To do -> Output exactly the first line of the listing and each line after it, through the line that contains "The height and width of the screenshot is (742, 933)."; add nothing else.

Material for the task ->
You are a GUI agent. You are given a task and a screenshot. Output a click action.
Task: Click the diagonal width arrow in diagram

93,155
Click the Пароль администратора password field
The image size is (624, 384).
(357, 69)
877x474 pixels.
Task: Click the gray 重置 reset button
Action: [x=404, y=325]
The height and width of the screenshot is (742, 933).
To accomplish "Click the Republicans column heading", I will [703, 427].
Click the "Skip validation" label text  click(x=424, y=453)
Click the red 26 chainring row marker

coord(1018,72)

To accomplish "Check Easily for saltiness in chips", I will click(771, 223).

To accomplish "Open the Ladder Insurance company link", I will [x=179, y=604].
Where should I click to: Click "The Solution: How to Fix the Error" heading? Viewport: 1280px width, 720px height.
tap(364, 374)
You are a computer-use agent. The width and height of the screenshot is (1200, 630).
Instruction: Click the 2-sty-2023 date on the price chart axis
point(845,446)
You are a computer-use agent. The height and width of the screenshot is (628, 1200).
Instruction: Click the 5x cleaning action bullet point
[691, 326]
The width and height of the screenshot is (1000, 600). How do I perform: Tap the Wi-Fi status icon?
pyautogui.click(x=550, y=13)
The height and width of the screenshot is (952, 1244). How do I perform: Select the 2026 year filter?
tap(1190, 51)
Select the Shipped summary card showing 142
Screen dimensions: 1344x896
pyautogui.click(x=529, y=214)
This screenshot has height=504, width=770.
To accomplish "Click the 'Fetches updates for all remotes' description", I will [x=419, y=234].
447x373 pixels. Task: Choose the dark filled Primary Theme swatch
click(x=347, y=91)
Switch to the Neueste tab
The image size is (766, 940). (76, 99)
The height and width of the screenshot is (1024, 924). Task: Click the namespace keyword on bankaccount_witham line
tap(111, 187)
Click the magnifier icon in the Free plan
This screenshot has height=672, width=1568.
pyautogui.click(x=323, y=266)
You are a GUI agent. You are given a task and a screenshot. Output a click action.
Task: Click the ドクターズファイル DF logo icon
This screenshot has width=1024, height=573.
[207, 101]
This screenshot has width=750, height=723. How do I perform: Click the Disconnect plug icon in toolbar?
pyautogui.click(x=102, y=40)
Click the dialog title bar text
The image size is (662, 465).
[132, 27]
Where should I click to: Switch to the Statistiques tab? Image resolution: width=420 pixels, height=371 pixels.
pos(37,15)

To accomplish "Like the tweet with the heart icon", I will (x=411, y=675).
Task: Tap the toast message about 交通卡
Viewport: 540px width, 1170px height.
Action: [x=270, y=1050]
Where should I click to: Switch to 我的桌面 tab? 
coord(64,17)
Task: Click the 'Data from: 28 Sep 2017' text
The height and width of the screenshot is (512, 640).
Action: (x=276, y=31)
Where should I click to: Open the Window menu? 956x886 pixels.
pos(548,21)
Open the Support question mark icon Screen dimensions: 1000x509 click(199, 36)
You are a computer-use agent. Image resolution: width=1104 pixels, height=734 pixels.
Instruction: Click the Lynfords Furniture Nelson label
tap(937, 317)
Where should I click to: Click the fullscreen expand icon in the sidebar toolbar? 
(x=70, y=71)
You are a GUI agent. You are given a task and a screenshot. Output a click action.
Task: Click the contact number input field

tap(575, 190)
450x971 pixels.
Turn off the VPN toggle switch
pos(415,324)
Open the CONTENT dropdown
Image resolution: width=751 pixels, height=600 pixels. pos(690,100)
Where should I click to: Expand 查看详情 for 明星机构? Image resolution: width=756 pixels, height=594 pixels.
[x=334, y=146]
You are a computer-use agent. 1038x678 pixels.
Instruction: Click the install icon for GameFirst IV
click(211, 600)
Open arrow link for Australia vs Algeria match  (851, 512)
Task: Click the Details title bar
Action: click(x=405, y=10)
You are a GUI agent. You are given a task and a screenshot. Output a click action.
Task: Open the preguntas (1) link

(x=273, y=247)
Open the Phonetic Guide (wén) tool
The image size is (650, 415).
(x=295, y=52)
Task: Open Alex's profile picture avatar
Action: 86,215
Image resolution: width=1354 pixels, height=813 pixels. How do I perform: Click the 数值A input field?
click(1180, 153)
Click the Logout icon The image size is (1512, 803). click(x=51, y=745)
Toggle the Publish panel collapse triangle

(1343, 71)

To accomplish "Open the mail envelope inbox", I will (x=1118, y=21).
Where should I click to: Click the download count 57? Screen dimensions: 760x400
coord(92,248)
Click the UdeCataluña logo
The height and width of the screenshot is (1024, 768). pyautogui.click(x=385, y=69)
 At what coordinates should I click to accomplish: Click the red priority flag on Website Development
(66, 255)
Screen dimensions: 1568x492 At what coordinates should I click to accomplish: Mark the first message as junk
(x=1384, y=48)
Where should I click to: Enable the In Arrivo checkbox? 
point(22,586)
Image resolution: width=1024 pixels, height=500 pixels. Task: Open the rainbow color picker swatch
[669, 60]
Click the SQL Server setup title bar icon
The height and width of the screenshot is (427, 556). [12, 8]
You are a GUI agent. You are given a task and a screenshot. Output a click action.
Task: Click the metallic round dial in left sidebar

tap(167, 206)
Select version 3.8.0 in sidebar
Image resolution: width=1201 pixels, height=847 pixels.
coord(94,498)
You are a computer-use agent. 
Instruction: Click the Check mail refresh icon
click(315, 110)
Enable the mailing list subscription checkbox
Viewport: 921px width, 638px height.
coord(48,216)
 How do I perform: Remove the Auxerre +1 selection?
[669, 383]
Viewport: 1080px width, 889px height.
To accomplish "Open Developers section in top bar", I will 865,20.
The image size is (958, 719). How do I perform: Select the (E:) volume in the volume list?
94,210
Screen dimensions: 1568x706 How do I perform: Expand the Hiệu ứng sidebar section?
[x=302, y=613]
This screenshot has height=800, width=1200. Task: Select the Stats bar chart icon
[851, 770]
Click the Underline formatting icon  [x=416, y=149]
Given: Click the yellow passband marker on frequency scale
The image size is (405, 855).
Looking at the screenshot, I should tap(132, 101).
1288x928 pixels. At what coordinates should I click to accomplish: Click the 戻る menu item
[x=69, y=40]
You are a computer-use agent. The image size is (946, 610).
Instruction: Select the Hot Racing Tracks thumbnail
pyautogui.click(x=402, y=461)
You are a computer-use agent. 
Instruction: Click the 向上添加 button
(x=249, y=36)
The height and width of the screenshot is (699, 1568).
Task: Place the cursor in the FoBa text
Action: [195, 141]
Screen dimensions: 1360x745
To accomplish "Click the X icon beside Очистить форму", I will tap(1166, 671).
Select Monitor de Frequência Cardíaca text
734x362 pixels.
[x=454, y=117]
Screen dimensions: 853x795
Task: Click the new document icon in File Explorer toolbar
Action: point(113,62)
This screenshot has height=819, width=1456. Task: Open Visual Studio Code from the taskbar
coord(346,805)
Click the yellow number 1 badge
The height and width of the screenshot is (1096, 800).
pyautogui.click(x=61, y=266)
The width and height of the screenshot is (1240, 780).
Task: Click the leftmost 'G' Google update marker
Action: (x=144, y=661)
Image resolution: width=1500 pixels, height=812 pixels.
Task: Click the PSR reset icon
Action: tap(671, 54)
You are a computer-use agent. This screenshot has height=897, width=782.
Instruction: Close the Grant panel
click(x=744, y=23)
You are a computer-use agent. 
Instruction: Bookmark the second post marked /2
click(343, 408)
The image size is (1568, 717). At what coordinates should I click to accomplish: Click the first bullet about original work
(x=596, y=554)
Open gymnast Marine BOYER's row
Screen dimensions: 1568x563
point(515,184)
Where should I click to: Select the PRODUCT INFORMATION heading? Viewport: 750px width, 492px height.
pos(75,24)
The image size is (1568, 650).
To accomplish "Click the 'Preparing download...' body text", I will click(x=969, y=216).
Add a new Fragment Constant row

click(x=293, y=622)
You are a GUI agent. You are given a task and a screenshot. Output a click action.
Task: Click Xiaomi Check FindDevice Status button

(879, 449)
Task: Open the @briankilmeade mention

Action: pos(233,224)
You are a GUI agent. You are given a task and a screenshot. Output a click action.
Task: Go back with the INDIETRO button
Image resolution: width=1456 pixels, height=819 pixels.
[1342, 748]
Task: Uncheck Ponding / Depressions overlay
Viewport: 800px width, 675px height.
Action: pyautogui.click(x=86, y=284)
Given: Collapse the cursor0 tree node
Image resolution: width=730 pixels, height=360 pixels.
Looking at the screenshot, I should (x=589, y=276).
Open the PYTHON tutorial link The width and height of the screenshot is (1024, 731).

Answer space ->
You are a GUI agent. You are given a task and a screenshot. Output a click action.
Task: Click the diagonal width arrow in diagram

93,155
Click the Пароль администратора password field
The image size is (624, 384).
(357, 69)
877x474 pixels.
Task: Click the gray 重置 reset button
Action: [x=404, y=325]
The height and width of the screenshot is (742, 933).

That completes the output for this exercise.